• [PAGE EXCERPT]:
━━━━━━━━

By Palestine Summer - Posted on 04 November 2008

I am finding that in the few free moments I have to sit down and write about my time here in Palestine, I am at a loss of words. Perhaps because it takes too much mental, emotional and spiritual energy to write about my experiences here. When I first arrived, I wanted to shout about all the injustices I see here , to expose what is really happening on the ground: what the rest of the world just can't see through such the limited lenses of the media. But it gets harder and harder to only speak the oppression and the suffering without rejoicing in the beauty of the people and the culture here in Palestine that cannot be marred by the ugly wall that closes in on all sides.

Everyday I wake up to a rooster and the man yelling "caik caik! ...caik caik!" outside my window. I sit and have delicious thick-as-mud coffee with my host mom before heading out for the day. By the time I huff and puff up the gigantic hill that takes me to the old city of Beit Sahour, I meet the "caik" man pushing his cart of bread and a woman sitting on the ground with a spread of grape leaves for sale. I hold my breath through the alley where they keep chickens and sell fakous (a mix between a zucchini and a cucumber, famous here in Beit Sahour). This week I bought a kilo of fakous for 5 shekels and brought them in to the clinic for the staff- just a meager offering for their continued kindness- they are constantly giving me food and tea.

━━━━━━━━

• [ENTRIES SHOWN]:

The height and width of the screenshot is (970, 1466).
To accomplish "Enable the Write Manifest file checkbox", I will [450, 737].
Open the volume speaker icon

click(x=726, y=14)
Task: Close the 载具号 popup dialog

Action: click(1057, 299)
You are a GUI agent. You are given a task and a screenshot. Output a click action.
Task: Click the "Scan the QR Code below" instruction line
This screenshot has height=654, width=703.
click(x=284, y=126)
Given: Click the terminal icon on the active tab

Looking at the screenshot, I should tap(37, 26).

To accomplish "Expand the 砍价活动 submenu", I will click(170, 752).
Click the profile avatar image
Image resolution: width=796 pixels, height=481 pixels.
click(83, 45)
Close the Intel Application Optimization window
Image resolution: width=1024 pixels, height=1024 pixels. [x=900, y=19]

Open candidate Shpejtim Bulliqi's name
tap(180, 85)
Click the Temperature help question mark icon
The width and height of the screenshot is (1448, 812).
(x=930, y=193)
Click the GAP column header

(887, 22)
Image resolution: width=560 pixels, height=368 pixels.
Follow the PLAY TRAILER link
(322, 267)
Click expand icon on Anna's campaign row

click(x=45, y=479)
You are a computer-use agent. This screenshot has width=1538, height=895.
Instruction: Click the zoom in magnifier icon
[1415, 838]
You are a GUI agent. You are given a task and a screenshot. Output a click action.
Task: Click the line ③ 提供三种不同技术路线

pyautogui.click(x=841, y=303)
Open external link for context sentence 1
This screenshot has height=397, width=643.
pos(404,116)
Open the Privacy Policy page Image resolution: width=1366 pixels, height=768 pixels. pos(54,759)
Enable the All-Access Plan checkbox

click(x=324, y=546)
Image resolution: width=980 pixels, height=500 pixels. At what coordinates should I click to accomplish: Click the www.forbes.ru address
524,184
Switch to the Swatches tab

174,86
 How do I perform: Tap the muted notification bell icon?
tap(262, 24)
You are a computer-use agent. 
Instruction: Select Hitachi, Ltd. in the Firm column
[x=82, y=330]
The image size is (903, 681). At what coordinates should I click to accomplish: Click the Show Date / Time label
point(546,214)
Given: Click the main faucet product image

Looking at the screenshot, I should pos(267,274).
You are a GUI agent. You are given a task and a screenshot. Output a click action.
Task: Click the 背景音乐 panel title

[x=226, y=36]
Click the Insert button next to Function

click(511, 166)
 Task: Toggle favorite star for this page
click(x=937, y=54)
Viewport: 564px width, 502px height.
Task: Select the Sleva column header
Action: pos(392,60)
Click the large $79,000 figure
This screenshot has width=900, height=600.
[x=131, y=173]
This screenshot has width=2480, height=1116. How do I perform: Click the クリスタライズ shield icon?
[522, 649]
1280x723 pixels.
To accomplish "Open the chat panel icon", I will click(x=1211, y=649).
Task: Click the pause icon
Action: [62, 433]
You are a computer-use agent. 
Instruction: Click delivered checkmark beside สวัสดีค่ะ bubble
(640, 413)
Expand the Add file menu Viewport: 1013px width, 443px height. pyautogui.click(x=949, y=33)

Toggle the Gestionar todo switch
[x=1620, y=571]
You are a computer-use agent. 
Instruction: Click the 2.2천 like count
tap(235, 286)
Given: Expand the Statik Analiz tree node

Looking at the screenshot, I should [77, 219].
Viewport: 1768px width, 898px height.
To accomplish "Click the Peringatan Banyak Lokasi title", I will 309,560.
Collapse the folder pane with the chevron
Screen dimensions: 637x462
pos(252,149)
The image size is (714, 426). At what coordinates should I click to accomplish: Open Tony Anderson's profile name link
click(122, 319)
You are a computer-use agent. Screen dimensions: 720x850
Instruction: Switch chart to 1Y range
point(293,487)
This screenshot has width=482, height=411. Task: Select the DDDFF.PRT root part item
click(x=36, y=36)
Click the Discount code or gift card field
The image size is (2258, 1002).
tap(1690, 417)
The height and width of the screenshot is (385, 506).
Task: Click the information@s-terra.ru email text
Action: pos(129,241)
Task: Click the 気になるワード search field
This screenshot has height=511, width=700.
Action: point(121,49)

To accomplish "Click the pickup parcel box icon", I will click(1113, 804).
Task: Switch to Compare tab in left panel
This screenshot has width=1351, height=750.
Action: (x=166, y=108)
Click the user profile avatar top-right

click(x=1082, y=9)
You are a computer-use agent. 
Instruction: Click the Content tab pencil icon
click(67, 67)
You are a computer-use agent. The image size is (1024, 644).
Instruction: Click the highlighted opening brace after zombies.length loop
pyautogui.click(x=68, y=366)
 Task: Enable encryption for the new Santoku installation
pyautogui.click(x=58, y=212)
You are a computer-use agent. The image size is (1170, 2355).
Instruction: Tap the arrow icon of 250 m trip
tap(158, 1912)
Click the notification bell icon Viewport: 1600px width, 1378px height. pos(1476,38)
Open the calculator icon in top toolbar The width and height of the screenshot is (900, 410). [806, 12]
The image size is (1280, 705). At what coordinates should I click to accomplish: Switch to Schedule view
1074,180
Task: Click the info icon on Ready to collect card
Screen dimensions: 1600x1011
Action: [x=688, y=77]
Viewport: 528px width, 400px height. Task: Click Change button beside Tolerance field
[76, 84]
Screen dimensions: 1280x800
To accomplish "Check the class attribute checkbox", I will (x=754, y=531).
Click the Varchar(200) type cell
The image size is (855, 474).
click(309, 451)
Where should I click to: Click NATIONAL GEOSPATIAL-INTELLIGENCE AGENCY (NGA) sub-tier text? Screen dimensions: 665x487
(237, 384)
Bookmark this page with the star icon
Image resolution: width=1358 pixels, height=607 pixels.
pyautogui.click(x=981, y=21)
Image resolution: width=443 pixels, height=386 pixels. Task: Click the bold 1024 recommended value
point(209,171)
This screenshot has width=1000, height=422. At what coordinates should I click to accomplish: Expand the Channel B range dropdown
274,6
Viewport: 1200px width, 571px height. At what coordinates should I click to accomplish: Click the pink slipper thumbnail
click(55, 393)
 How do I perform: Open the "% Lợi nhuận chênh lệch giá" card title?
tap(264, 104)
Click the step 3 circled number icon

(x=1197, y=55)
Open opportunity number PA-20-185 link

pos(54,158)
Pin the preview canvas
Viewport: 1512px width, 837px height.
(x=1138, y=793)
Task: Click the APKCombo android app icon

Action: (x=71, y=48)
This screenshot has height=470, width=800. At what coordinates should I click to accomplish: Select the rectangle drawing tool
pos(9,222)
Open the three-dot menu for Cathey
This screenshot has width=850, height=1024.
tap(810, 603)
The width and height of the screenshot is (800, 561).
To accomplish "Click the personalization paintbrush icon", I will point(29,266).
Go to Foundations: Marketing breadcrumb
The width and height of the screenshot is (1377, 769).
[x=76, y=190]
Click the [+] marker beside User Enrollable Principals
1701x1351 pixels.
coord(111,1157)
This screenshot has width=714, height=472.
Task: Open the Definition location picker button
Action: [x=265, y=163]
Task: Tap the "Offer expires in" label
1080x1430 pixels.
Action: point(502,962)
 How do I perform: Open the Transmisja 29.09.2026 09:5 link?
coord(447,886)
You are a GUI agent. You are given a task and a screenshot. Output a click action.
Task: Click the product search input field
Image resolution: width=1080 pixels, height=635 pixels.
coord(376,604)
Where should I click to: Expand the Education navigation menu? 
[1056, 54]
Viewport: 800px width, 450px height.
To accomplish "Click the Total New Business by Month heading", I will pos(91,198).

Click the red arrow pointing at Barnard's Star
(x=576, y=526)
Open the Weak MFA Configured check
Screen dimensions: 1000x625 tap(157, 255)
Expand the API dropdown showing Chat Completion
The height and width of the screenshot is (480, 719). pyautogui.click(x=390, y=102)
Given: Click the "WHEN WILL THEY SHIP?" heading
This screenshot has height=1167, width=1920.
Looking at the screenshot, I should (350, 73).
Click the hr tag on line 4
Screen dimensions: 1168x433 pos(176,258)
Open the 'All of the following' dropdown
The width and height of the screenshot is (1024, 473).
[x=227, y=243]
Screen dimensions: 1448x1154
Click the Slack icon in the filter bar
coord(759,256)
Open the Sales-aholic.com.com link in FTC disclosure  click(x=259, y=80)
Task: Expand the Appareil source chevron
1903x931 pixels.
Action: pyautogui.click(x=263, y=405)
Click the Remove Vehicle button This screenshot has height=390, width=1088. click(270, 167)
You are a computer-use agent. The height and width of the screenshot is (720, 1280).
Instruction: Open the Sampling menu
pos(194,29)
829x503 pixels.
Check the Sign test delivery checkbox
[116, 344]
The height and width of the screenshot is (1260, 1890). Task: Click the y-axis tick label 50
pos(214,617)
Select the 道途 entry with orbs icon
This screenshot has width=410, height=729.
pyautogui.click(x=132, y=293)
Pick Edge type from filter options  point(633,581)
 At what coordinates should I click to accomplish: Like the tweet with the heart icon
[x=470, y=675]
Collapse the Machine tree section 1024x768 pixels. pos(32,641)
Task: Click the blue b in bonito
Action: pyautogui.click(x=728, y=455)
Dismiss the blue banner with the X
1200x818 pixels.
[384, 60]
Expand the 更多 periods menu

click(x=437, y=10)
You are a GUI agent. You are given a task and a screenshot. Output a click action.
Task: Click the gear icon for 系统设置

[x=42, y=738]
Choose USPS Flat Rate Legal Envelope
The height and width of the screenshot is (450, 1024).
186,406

━━━━━━━━

Reproduce word for word the part of the Beit Sahour excerpt above that opens with the words containing "By Palestine Summer" and closes with "on all sides.".

By Palestine Summer - Posted on 04 November 2008

I am finding that in the few free moments I have to sit down and write about my time here in Palestine, I am at a loss of words. Perhaps because it takes too much mental, emotional and spiritual energy to write about my experiences here. When I first arrived, I wanted to shout about all the injustices I see here , to expose what is really happening on the ground: what the rest of the world just can't see through such the limited lenses of the media. But it gets harder and harder to only speak the oppression and the suffering without rejoicing in the beauty of the people and the culture here in Palestine that cannot be marred by the ugly wall that closes in on all sides.